In the past 40 years, HJT battery technology has entered the commercialization stage from research and development to promotion, along with the iteration of technology and the improvement of conversion efficiency.
A few days ago, China's Risen Energy is aggressively expanding its production line of heterojunction (HJT) high-efficiency cell modules. The company currently has a 500MW HJT pilot line.
REC Group, an integrated manufacturer of photovoltaic modules, has launched the latest module product-Alpha Pure-R residential heterojunction modules, which are designed with HJT cells and G12 large-scale modules, and will provide three output powers of 410Wp, 420Wp and 430Wp. Jan Enno Bicker, CEO of REC Group, said that future R&D efforts will be entirely focused on heterojunction technology.
On May 16, China Huasheng New Energy Himalaya 210 series of high-efficiency microcrystalline HJT modules have successfully obtained TüV certification. With the smooth production of the first batch of cells and modules for the 2GW high-efficiency microcrystalline heterojunction project, Huasheng will further Accelerate the pace of production expansion and continue to build a 4.8GW double-sided microcrystalline heterojunction smart factory project.
So what is the reason for the non-stop expansion of heterojunction projects by major domestic and foreign companies? What are the advantages of HJT batteries?
The full name of the HJT cell is the intrinsic thin film heterojunction cell, which is also based on the photovoltaic effect, except that the P-N junction is formed of amorphous silicon (a-Si) and crystalline silicon (c-Si) materials.

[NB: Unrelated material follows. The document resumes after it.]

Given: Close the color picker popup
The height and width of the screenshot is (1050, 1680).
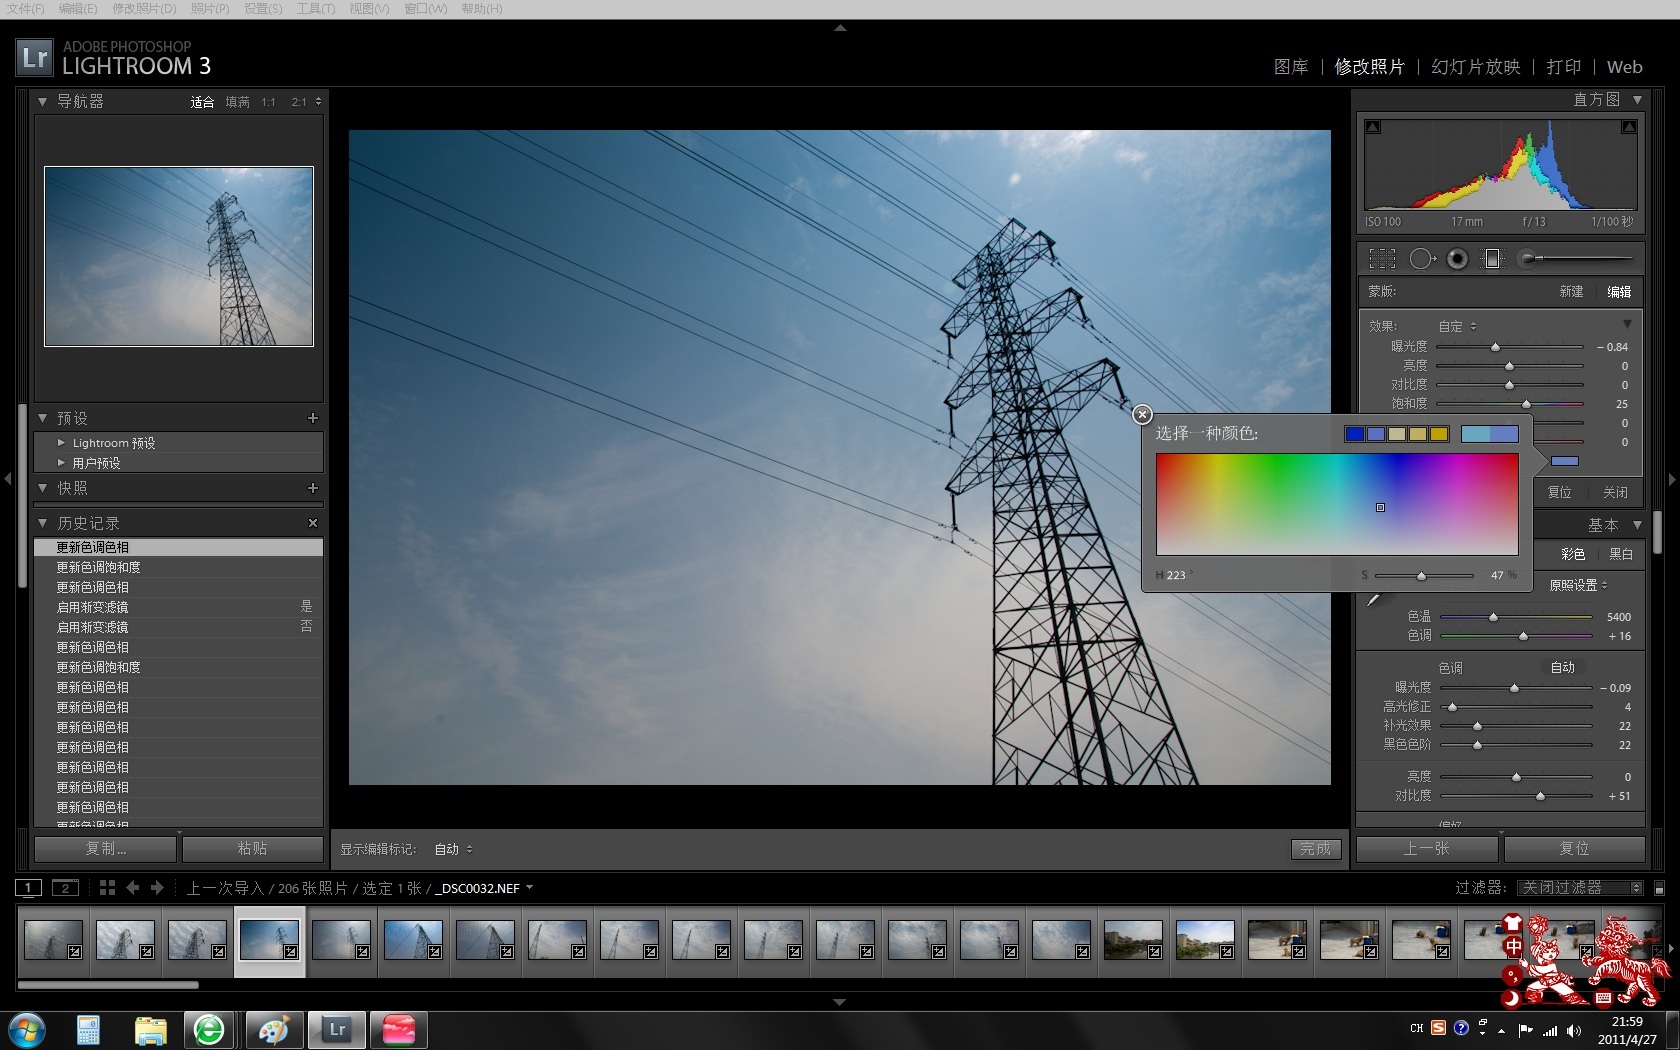Looking at the screenshot, I should [1142, 414].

In terms of new battery technology, HJT battery has the characteristics of high conversion efficiency, high bifacial ratio and good temperature characteristics due to its unique double-sided symmetrical structure and excellent passivation effect of amorphous silicon layer. The HJT battery can not only use thin silicon wafers, but also superimpose perovskite, and its manufacturing process is short, and there is room for future cost reductions.
Compared with PERC batteries, HJT batteries have higher requirements on cleanliness during the preparation process, and require a higher degree of cleanliness for equipment and workshops, so they are not compatible with traditional battery production workshops. Overall, HJT cell production equipment is not compatible with monocrystalline PERC cell production, nor is it compatible with other N-type cell equipment such as TOPCon and IBC.
From the perspective of the owner of the photovoltaic power station, after applying the HJT technology, the conversion efficiency of photovoltaic cells has increased from 22.3% to 24%, and the annual power generation of the power station with the same area can be increased by about 7.6%. In the future, when HJT cells are replaced by PERC cells, higher-power modules can be produced, thereby saving investors more cost per watt and cost per kilowatt-hour.
At present, many companies in China are actively promoting the industrialization of HJT cells. The highest laboratory conversion efficiency of M2 cells has exceeded 25%, and the leading mass production conversion efficiency is between 23.5% and 24%.
The global HJT battery production capacity is close to 3GW, and the current planned production capacity of the main players has exceeded 16GW. It can be seen from the above data that the HJT industry has long-term investment value.
As a next-generation cell technology, HJT technology has many advantages such as high open circuit voltage and low temperature coefficient, and has a stable long-term development trend.